By combining several additional factors, such as spatial relationships, non-coding RNAs, inter-organism interactions, and cell types (scRNA-seq!), you can easily make the list longer. To whom it may interest, check Van den Berge et al’s article in 2019.

Also, consider the questions:

  • Are you going to do the downstream analysis? (i.e. RNA-seq is only the intermediate process or the final results you have?)
  • What is the downstream analysis?
  • Putting all the information together, and you may decide the desirable accuracy, speed, and cost accordingly.

Checking the basic information of your organism

For example, the genome size, genome variation, ploidy status, and annotation.

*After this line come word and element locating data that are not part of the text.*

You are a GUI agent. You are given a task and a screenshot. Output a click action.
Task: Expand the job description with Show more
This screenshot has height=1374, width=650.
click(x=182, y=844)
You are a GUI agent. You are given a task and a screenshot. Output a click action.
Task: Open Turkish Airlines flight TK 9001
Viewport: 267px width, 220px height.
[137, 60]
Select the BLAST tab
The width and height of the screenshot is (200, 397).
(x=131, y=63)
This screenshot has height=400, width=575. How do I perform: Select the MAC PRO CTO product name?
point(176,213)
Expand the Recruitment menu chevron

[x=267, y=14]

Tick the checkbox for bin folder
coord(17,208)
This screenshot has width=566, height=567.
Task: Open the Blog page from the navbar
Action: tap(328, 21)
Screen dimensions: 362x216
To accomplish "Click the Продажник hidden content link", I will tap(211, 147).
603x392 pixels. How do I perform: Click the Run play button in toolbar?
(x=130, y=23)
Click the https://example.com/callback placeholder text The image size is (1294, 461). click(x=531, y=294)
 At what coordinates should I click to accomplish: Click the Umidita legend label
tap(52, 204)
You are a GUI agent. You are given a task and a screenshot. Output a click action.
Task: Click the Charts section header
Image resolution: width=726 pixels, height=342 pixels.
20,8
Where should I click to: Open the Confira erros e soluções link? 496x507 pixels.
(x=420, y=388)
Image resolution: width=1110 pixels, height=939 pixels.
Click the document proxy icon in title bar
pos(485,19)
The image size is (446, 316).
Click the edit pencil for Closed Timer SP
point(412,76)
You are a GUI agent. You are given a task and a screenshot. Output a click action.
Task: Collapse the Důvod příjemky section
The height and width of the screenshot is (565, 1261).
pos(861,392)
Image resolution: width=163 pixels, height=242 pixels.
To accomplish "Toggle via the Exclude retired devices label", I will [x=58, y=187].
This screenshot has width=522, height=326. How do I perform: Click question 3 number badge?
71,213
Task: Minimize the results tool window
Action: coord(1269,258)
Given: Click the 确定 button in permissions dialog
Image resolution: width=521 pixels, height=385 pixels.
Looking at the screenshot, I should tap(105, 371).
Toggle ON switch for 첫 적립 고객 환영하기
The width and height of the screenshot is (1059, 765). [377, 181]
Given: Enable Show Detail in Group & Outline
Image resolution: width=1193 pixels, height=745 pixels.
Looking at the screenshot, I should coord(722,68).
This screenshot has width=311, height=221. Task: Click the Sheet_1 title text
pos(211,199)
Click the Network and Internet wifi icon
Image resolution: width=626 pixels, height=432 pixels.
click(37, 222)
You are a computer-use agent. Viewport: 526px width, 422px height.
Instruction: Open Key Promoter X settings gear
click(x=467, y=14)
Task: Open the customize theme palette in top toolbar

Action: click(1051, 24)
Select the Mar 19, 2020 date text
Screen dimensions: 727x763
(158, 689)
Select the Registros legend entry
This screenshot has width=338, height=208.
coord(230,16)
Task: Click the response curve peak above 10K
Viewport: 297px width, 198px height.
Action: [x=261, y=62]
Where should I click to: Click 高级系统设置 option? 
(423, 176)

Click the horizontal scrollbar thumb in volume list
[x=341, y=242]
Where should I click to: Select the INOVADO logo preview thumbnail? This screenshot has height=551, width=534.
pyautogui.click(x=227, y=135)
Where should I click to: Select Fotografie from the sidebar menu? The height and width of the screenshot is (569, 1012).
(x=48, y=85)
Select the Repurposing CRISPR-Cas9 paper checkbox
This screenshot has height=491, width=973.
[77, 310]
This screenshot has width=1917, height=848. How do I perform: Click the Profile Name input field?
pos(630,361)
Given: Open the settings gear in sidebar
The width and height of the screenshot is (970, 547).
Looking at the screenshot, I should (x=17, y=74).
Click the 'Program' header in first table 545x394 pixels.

It’s time to choose the tools (finally)!

  1. Check the comparison articles published recently
    There are a bunch of comparison articles of RNA-seq tools if searching on PubMed, and different authors always used different data sets (real data, simulation data, or the hybrid) and strategies to test the tools. To make the things more complicated, each step of the data analysis can be examined separately. Therefore, before choosing the tools, poor Ph.D. students have to choose which articles to believe first.
    Since the progress of the tool development is very fast, I prefer to read the most recently published article first, and check the older ones if I find something that appeals to me. One of the most comprehensive articles is published by Sahraeian et al. in 2017 (the whole analysis procedure) and Baruzzo et al. in 2017 (the aligners). Just as suggested by the authors, this kind of study should be updated regularly because it is a fast-developing field.
    After having some ideas in mind, I like to make a check list of programs I am interested in, and try to further narrow down by the language/system on which the program is developed. For example, I prefer to try the softwares written in R or Unix first, as those are two systems I am familiar with.
  1. Use the well-maintained programs and read the manual
    I always check the latest update date of the programs when I visit the official website of a program. When will an author update their works? Definitely when someone reports the bugs or provides suggestions for improvement. Therefore, the releasing log could be a sign of how popular the program is and whether the authors still maintain the tool. Just like online games, it is inevitable that a program may have some bugs. Therefore, more people using a program is like doing the publish test in different ways, so it is more possible to find hidden bugs. In addition, you may find your question has already been asked and some decent people have answered it.
    Also, read the manual or use the tutorial of the official website. The authors are the people most familiar with that program on earth! Even though there are lots of other tutorials share by independent users online, it is hard for newcomers to judge if every step is correct or if some details should be aware of.
  1. Try the tools used by your colleagues or cohorts
    It’s always good to have someone (especially PI) to discuss with or share the scripts!
  1. Compare the results from different tools
    This is one of the most convincing and popular strategies for analyzing the RNA-seq data. So start to play with your data in different ways!!